- Work instructions -
Please transcribe the data below in full. Omit any picture you find in it.

Stored items:

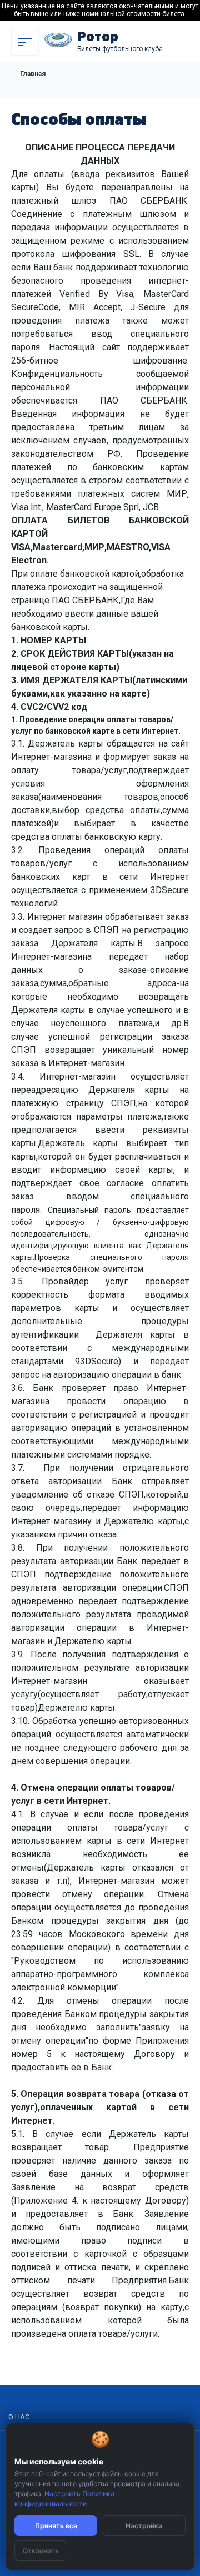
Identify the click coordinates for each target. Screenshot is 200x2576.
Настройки (144, 2526)
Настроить (62, 2493)
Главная (33, 74)
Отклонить (41, 2551)
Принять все (56, 2526)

- Answer section -
Identify the click coordinates for each target. Screenshot is 200x2576.
Настройки (144, 2526)
Настроить (62, 2493)
Главная (33, 74)
Отклонить (41, 2551)
Принять все (56, 2526)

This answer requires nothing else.